It’s a long way. I hope they won’t give you detention on your first day.”
“Is detention that bad?”
He nodded silently. “The worst. It’s . . . down there, you know? You don’t want detention. Trust me.”
He scurried away in the opposite direction and I started to run again. It was hot and stuffy here and the sweater was way too thick and itchy. I felt perspiration trickling down under my arms and checked to see what I was wearing under that sweater. Nothing. Not even a bra. And it appeared that I had not used any deodorant because I stank. What was the matter with me—who let me leave the house dressed like this? I reached the end of the hall and as I pushed open the swinging doors into a stairwell another smell hit me. The faint odor of rotten eggs. Probably the science lab, I thought. An experiment gone wrong or students playing a trick on the science teacher by mixing the wrong chemicals.
I started up the stairs. The staircase was in almost total darkness and I kept going, up and up. I would never get to the exam at this rate. What would happen if I failed it? Or if they wouldn’t even let me take it because I was so late? Would that mean I couldn’t go back to my old school, or I’d fail my college entrance exam? I counted the floors and came at last to what had to be the sixth. How come a school this large didn’t even have an elevator? It must take forever to get between classes. My feet echoed on the vinyl floor and back from the tiled walls.
“You, girl—what do you think you are doing?” she snapped. “Disturbing my examination.”
I glanced up at the door. The numbers 666 were now glowing over the door frame.
“I’m supposed to be here,” I said. “I’m to take this exam but nobody told me how to find the room. I’m sorry I’m late.”
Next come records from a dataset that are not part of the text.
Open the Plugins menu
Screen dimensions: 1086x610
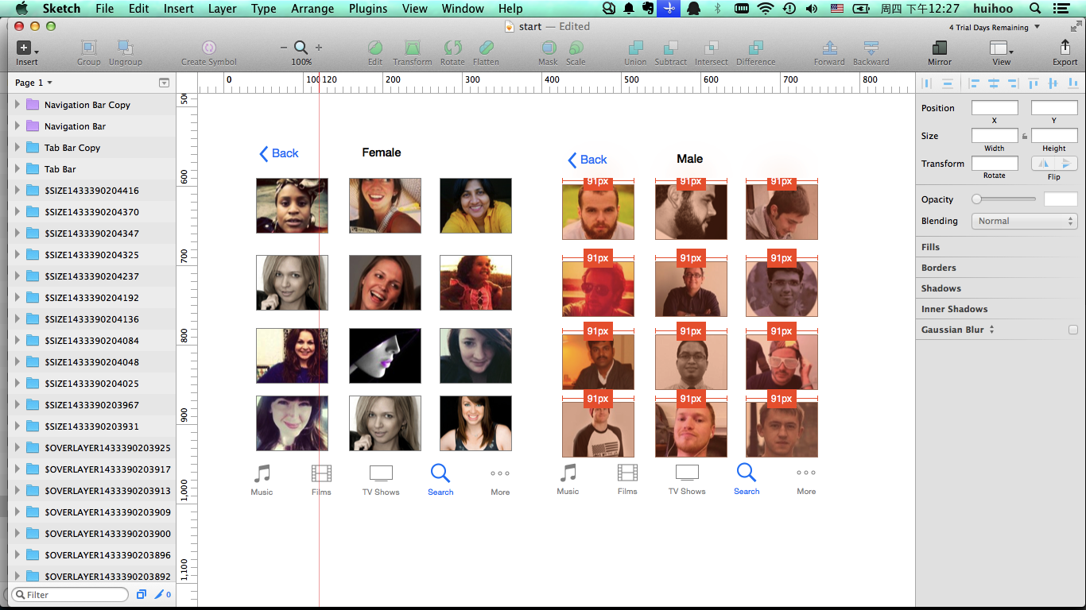point(367,9)
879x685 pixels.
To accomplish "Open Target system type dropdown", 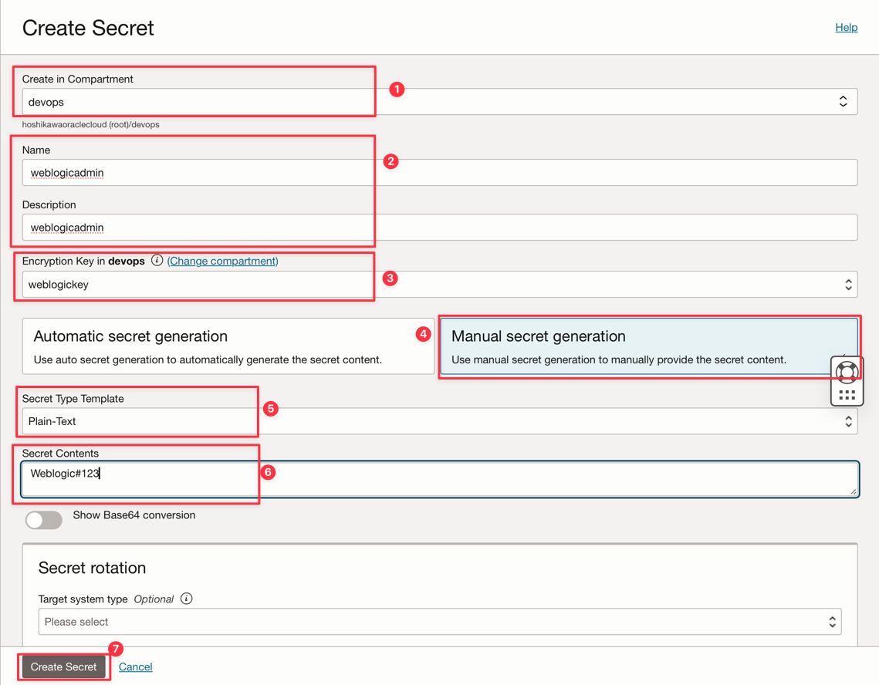I will pyautogui.click(x=440, y=622).
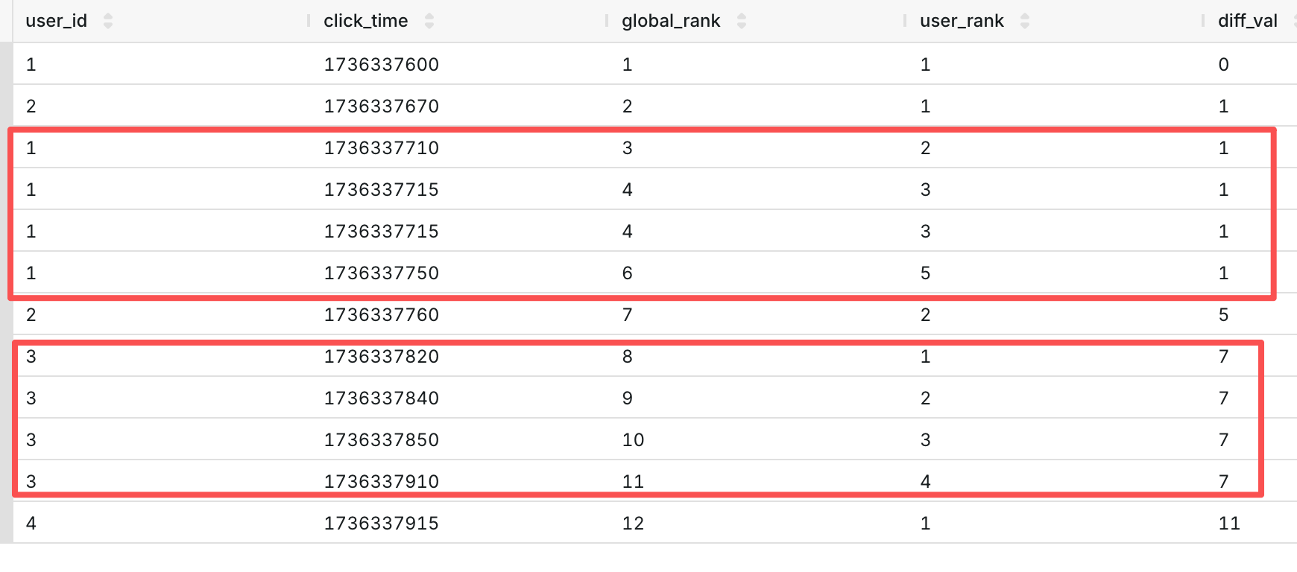Click the divider between user_id and click_time
Viewport: 1297px width, 572px height.
309,21
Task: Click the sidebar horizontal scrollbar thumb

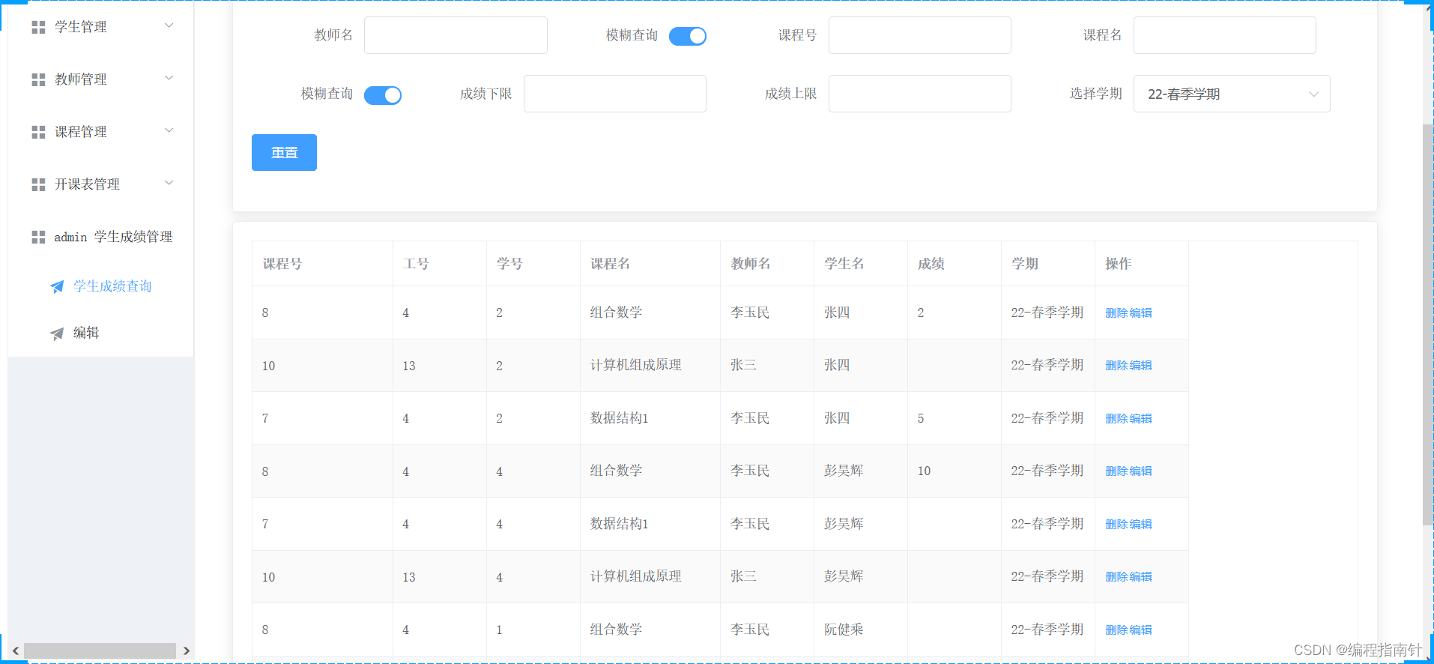Action: click(x=100, y=651)
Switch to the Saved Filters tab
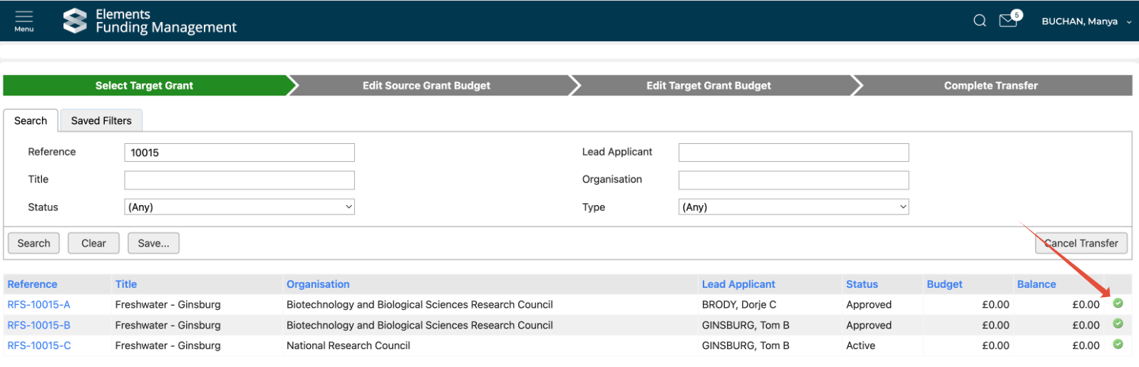 click(x=101, y=120)
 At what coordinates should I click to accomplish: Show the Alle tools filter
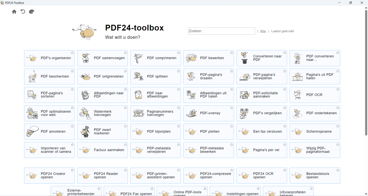pyautogui.click(x=263, y=31)
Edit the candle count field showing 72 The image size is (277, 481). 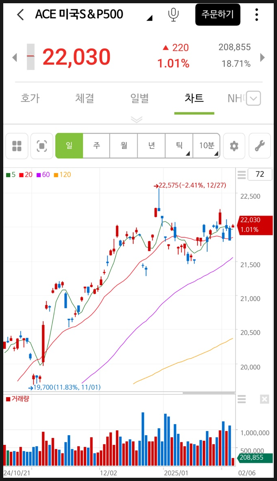[x=260, y=175]
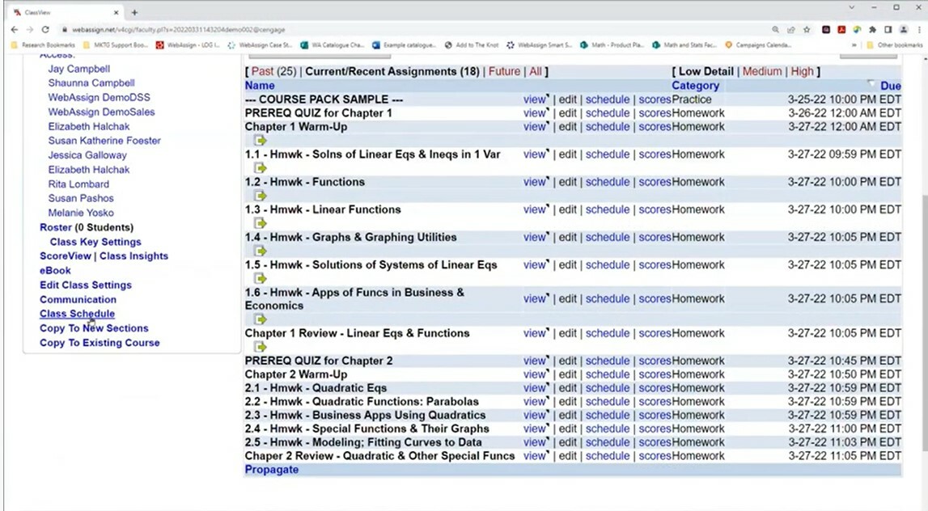Image resolution: width=928 pixels, height=511 pixels.
Task: Click the green arrow icon below Chapter 1 Review
Action: (x=261, y=346)
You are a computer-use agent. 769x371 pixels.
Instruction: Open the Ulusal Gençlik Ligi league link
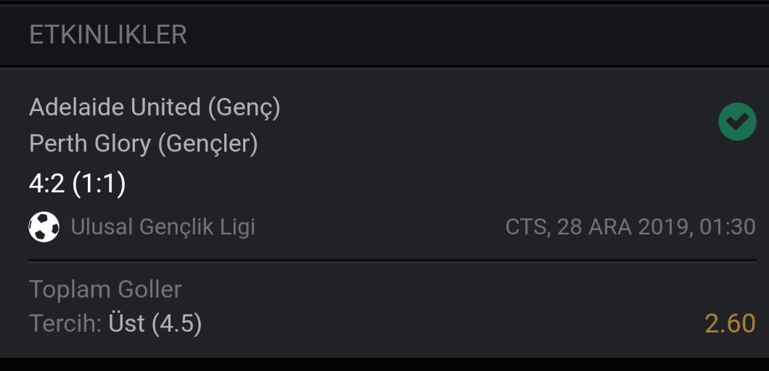163,227
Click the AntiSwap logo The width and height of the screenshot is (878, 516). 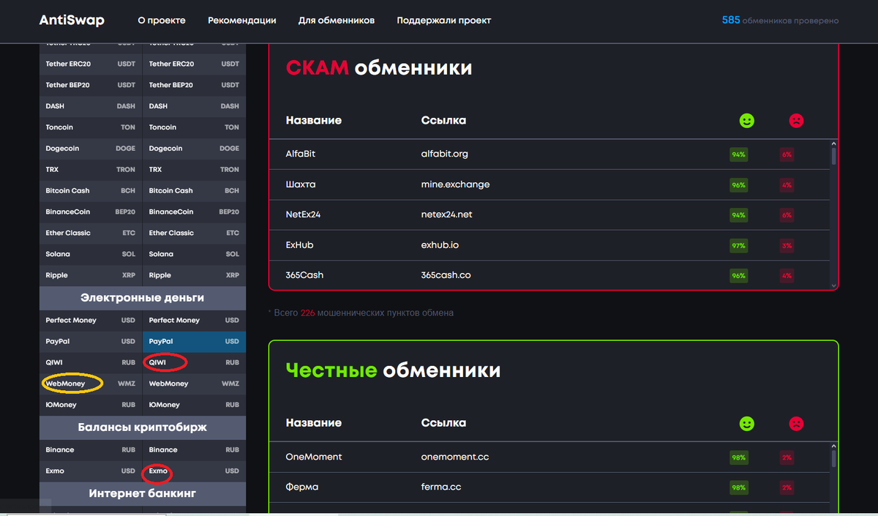tap(71, 20)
“You will be sorry, if you don’t complete the exam in time,” she said. “What’s your name?”
“Amy Weinstein.”
“Ah, yes. We were expecting you.” The smile on her face was not welcoming, but instead expressed malicious delight. “Amy Weinstein who thinks a lot of herself. Thinks she’s the cat’s whiskers. Overachiever—am I right?”
“I’m a good student,” I said. “I worked hard for everything I achieved. My parents didn’t have the money to send me to a good college so I had to get a scholarship.”
I paused as I said the words. Had I already gotten into college? In which case this exam meant nothing and I didn’t have to worry about it.
“We’ll see how well you do here,” she said. “You’d better not waste any more time. You do have two number-two pencils, properly sharpened?”
“I have one,” I said. “The man at the door lent it to me. I didn’t receive any instructions. Or I might have done, but I’ve been in an accident and lost my memory.”
“That’s a poor excuse for failure, isn’t it? Go on in and take a seat at an empty desk. You’d better work fast because you only have an hour left. You wouldn’t want to find yourself in remedial classes, I’m sure.”
“Remedial? I’m in the gifted program. I’m in Advance Placement English.”
“At your old school, maybe. Here the rules are a little different.” And she smiled again. She took me by the arm and propelled me inside. Her fingers dug into my flesh like talons.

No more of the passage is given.